▶ Tasks to carry out
1. Reproduce the portion of the review of Lady Gaga's Born This Way from "And that includes" to "with pop art." word for word.
2. Carry on the review of Lady Gaga's Born This Way, starting after its final sentence.

▶ Text passage
And that’s actually a return to what pop music really means. Another great example is “Americano”, a song in which a cleverly polyglot Lady Gaga starts to emerge. Verses in English and Spanish are escorted by an epic battle between techno-like beats and a complete mariachi band. And that’s what I’m talking about. It’s on that kind of procedure that lays the real pop artist: emerging completely into one style or genre without really fitting into it, keeping an open mind to anything that could be incorporated to the song. Lyrically, “Americano” is also a great way to see how Gaga carried out Born This Way. Partly another tribute to her little monsters (“I have fought for/ I will fight for/ How I love you”), partly a getaway from celebrity-stalking (“Don’t you try to catch me”), the track let us see that this sophomore effort features a more opened-up Gaga, but also, simultaneously, a more self-protected one. Above anything else, anyway, one more honest with her own personality.
And that includes her own mistakes. Misunderstood as it was, “Judas” stands out even not being, musically, the most exciting track of the album. Truth is this song is everything you could expect from a Gaga/RedOne record, and maybe that’s why it was so heavily compared to “Bad Romance”, the most successful cut of the partnership. Anyway, even with both minds working furiously on the track, “Judas” is nowhere near surprising, and wouldn’t be a good choice for a single if it weren’t for its lyrics. The breakdown built with explicit dubstep references has Gaga delivering her most challenging and personal verses, and right after she proudly declares Judas is the demon she clings to (meaning: “which one of you can throw me a stone for that?”). Of course the video made it all clearer, but that’s the way it works with pop art.

▶ Excerpted records
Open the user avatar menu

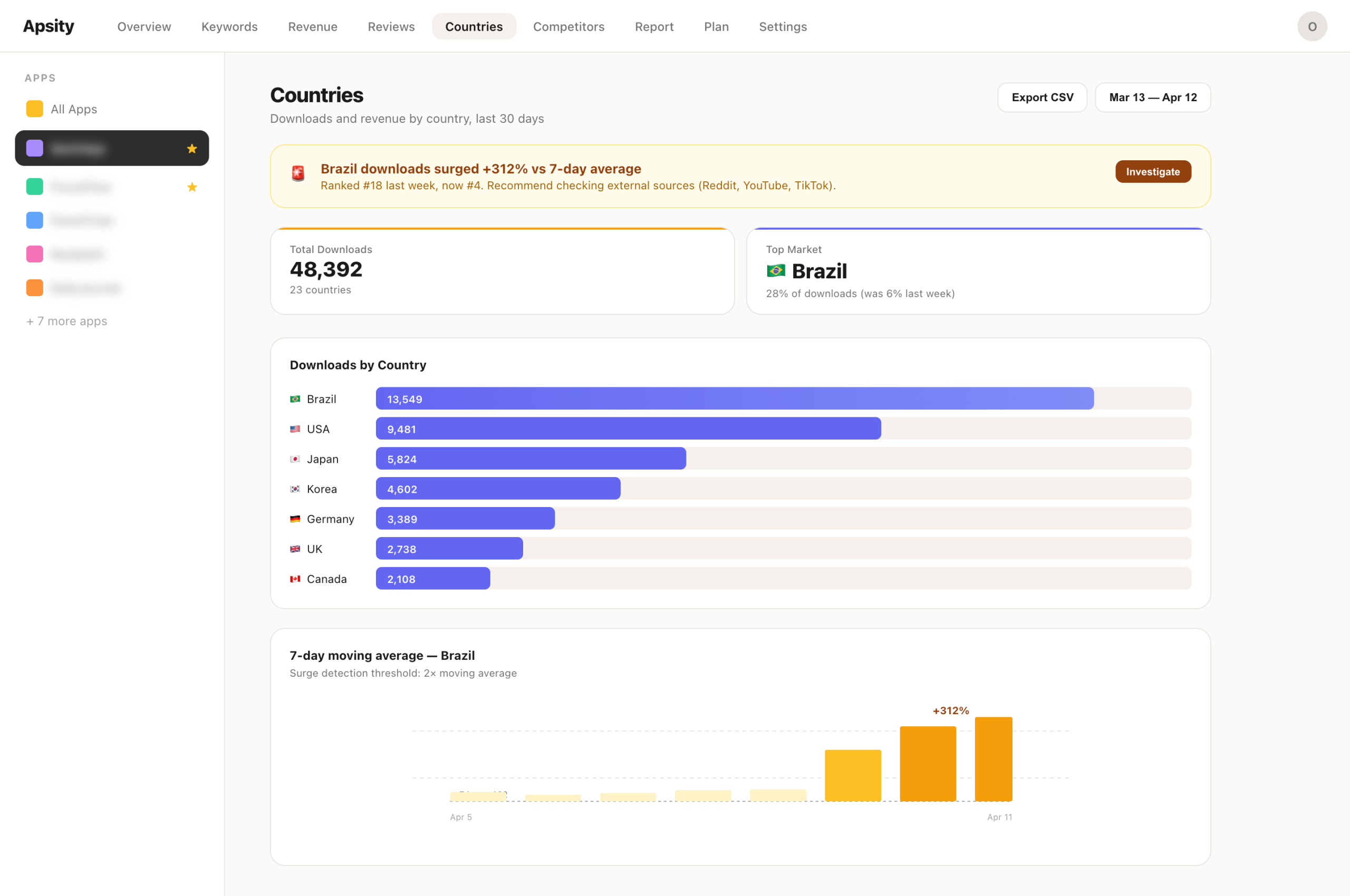pyautogui.click(x=1312, y=26)
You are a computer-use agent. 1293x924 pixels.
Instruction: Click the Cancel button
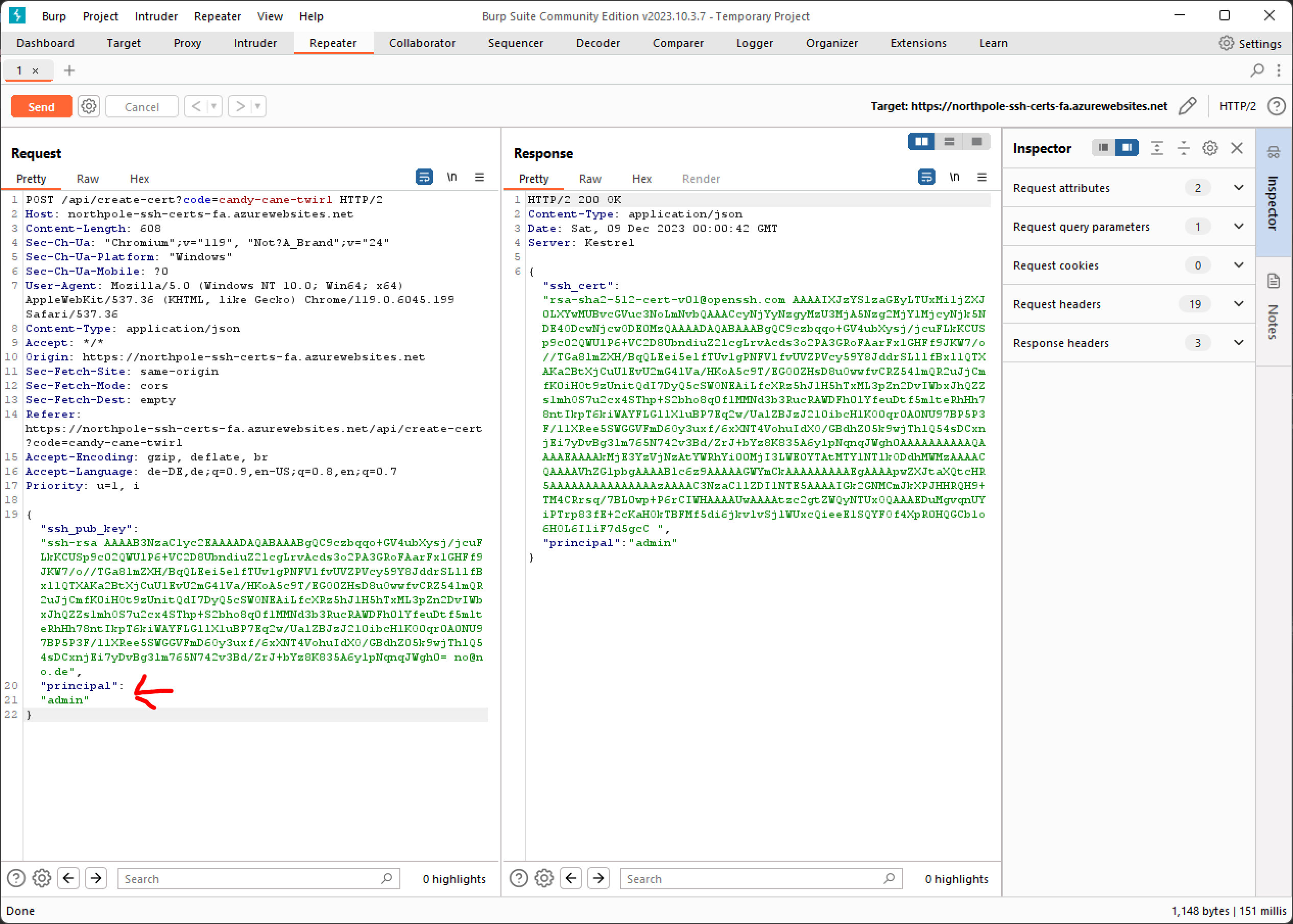click(141, 106)
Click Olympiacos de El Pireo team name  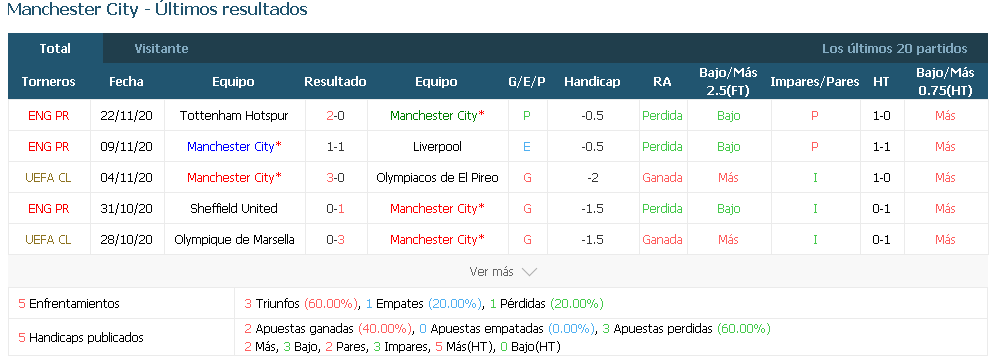(x=437, y=178)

▶ Responses in order
1.
And that includes her own mistakes. Misunderstood as it was, “Judas” stands out even not being, musically, the most exciting track of the album. Truth is this song is everything you could expect from a Gaga/RedOne record, and maybe that’s why it was so heavily compared to “Bad Romance”, the most successful cut of the partnership. Anyway, even with both minds working furiously on the track, “Judas” is nowhere near surprising, and wouldn’t be a good choice for a single if it weren’t for its lyrics. The breakdown built with explicit dubstep references has Gaga delivering her most challenging and personal verses, and right after she proudly declares Judas is the demon she clings to (meaning: “which one of you can throw me a stone for that?”). Of course the video made it all clearer, but that’s the way it works with pop art.

2.
Second cut on heavy religious symbolism is even more impressive, if that’s even possible. “Bloody Mary” has what could be the stronger and most primal message Gaga has ever tried to deliver. She recurs in the role of Mary Magdalene, and drops a catchy, brave chorus with the final verses “when you’re gone I’ll still be Bloody Mary”. It’s the solid affirmative of an artist being true to herself, and everything is so charmingly sang with the sedated vocals that feature in her repertoire since “So Happy I Could Die” you can’t even question her sincerity. Maybe that’s Born This Way’s biggest quality: all 14 tracks sound like they’re marked with a real artist’s fingerprints. An artist that truly, shamelessly and bravely puts her all into her music. Musically speaking, “Bloody Mary” is one of the downtempo preciosities Gaga spreads through the album.
Close to that hypnotic feeling, “Heavy Metal Lover” is, ironically, the purest pop track in the whole album. And it’s a production triumph with a beautifully written chorus that showcases Gaga’s excellence as a melodic composer. Criticized since the beginning of the album’s production, the truth is Fernando Garibay’s involvement with her music can do good for the singer’s career as an artist and as a popstar. “Heavy Metal Lover” is nothing new lyrically, but it’s that kind of pop pastiche that easily becomes a guilty pleasure. Thanks God for that, by the way, ‘cause it follows the only truly bad song in the whole album: “Highway Unicorn (Road to Love)”. I tried not to use this expression, but that’s clearly a track that crosses all the lines. Yeah, crossing lines it’s Gaga’s music own purpose, but this one is simply too much information and too less involvement. Even when it’s noted that Gaga plays with the brink of pop precipice all through Born This Way.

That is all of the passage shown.